§ **Objetivo planteado**
Prosigue el texto sobre la corrupción en los regímenes de Venezuela y Nicaragua a partir de su última oración.

§ **Texto fuente**

···

Fueron conformándose autocracias altamente centralizadas, sin autonomía ni
equilibrio de poderes, transparencia ni rendición de cuentas, que forjaron
complicidades que sirvieron para amalgamar los intereses de quienes ejercen el
control del Estado. En Venezuela, la corrupción fue conscientemente dirigida
por Chávez hacia los componentes más indignos de la Fuerza Armada. Logró, así,
que traicionaran sus lealtades para con la patria en pro de las oportunidades
de lucro que les ofrecía, dependientes, claro está, a que aquellas fuesen
transferidas hacia él mismo.
En
Nicaragua se hizo evidente que el poder corrompe, Lord Acton dixit.
La primera etapa del gobierno sandinista terminó con la tristemente célebre
“piñata”, en la que casas y otros bienes de la oligarquía desplazada pasaron a
manos de muchos “comandantes”. Sin embargo, fue cuando el pacto de Ortega con
el expresidente Alemán, prometiendo absolverlo –estaba preso por corrupto– a
cambio de que los partidarios de éste en la Asamblea Nacional apoyasen la
rebaja del porcentaje de votos requeridos para evitar una segunda vuelta
electoral, que la corrupción terminó entronizándose como política. Así regresó
Ortega al poder, después de 16 años, con apenas 38% de los votos. Siguiendo el
ejemplo de Maduro, fue adulterando comicios subsiguientes para garantizar su
permanencia en el poder, llegando a hacer elegir a su esposa, Rosario Murillo,
su vicepresidente. Para las elecciones presidenciales del próximo noviembre, ha
fabricado infundios con los cuales meter presos o ahuyentar del país a sus
rivales democráticos, asegurando su probable victoria, no obstante la fuerte
caída en su popularidad.
Como
en nuestro país, lo anterior se posibilitó conculcando la independencia del
poder judicial y relajando otros resguardos institucionales, para poder forjar
las complicidades requeridas para afianzar su poder. Al igual que en Venezuela,
se fue conformando un Estado patrimonial, en el que muchos meten la mano,
siempre y cuando –fiel a la prédica de Fidel—se mantuvieran “dentro de la
revolución”. El botín a repartir provino en buena parte de la ayuda de Chávez a
Nicaragua: petróleo a descuento, financiamientos generosos, preferencias
comerciales, programas sociales, viviendas y otras inversiones. Destaca el caso
de Albanisa, empresa mixta entre Pdvsa y Petronic (Nicaragua), denunciada como
fondo de recursos para usufructo discrecional del dúo Ortega-Murillo.
En
resumen, el “modelo” reseñado se basa en regímenes de expoliación, con fuerte
protagonismo de una casta militar corrupta, que se ampara en discursos
revolucionarios construidos con base en simbolismos y mitos épicos de la
izquierda comunista. Con la destrucción del Estado de Derecho se ha instalado
una situación de anomia, propia de Estados fallidos, en el que una oligarquía
militar – civil hace y deshace, con auxilio de medios violentos, en su
prosecución del lucro. Para ello polariza al país entre los suyos –patriotas,
los buenos– y quienes tilda como enemigos, Se comporta como ejército de
ocupación, violando consuetudinariamente los derechos de estos últimos.

···

§ **Material recopilado**
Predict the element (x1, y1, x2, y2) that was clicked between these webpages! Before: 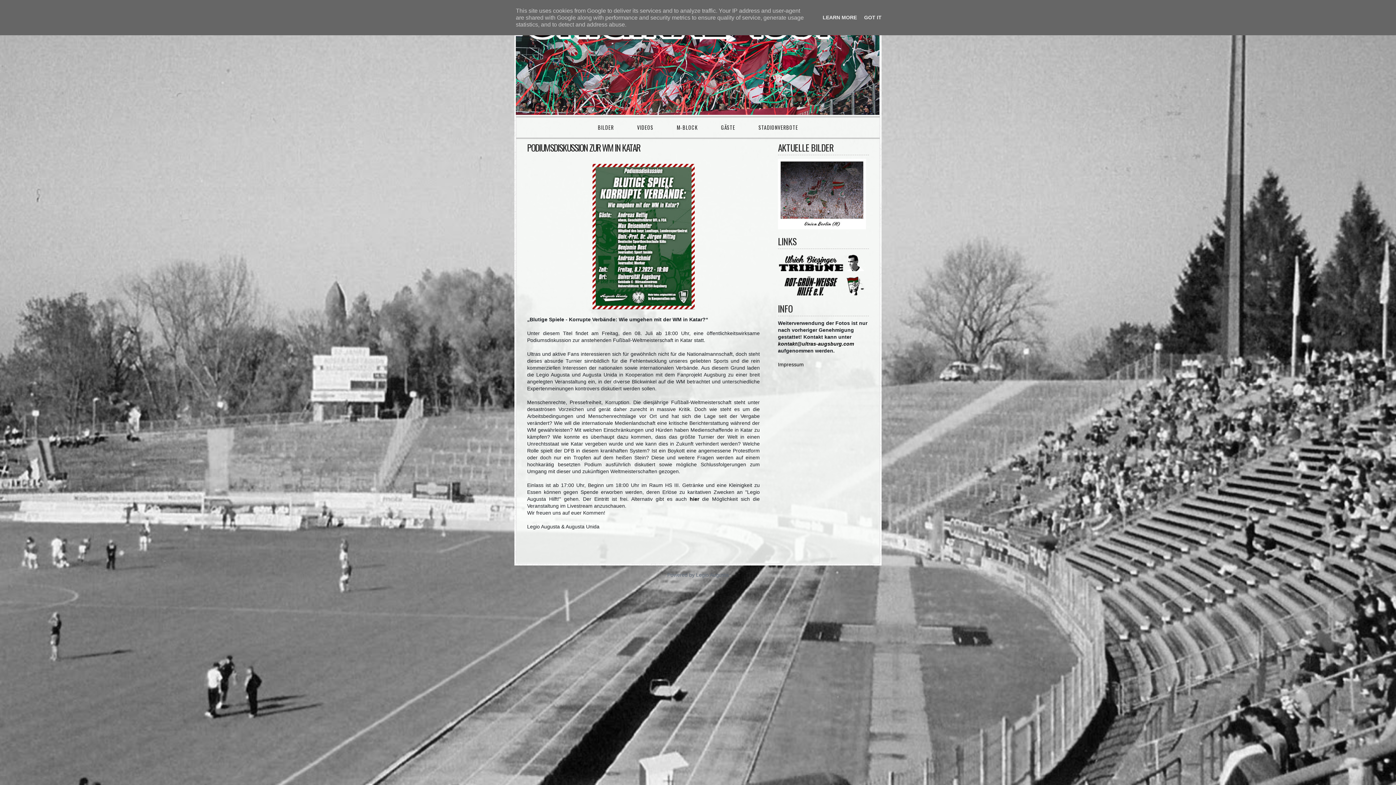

···

§ **Respuesta del ejercicio**
En
fin, son regímenes gangsteriles, que se cobijan en una burbuja ideológica
izquierdosa que les provee de una falsa realidad, ante la cual están eximidos
de tener que justificar sus atropellos. El régimen cubano, celosa y férreamente
controlado en el pasado por un exaltado comandante que no aceptaba límites a
sus delirios, financiado generosamente por la extinta URSS y luego, Chávez,
comparte este estado de descomposición, sobre todo, en lo que respecta al papel
hegemónico, discrecional, de su Fuerza Armada y aparatos de seguridad. Las
críticas que hacen terceros se descalifican por provenir de enemigos de la
“revolución”, de la derecha, agentes del imperio. Izando la bandera
anti-EE.UU., han concitado importantes apoyos externos, muchos de regímenes
similares a los suyos –Rusia, Bielorrusia, Turquía—pero también de la teocracia
iraní y de China. Asimismo, cuentan entre sus aliados a organizaciones
criminales, tanto de la región (FARC disidente, ELN) como del cercano oriente
(Hezbolá). Y –no podía faltar– tienen la absolución de políticos e
intelectuales de una izquierda en Europa y EE.UU. que, por sus posturas
intolerantes y primitivas, son indistinguibles de la derecha retrógrada.
Eventos
recientes en América Latina parecen amenazar a la institucionalidad democrática
en la región. Las señaladas vinculaciones con la extrema izquierda del
recientemente electo presidente del Perú; los devaneos populistas de Nayib
Bukele en El Salvador; las posturas primitivas del chauvinismo de AMLO, en
México; temores de una orientación antiliberal de la nueva constitución a
redactarse en Chile; las insinuaciones de Bolsonaro de perpetuarse en el poder;
y la inestabilidad preelectoral en Colombia, son indicios preocupantes. El
peligro que plantean estos procesos es que, de continuar sin atenuantes,
terminen degradados en regímenes dictatoriales de nuevo tipo, similares a los
de Venezuela y Nicaragua. Los ingredientes populistas, tan enraizados en la
historia regional, el interés de redes criminales internacionales y el
sempiterno empeño desestabilizador de Cuba, están ahí.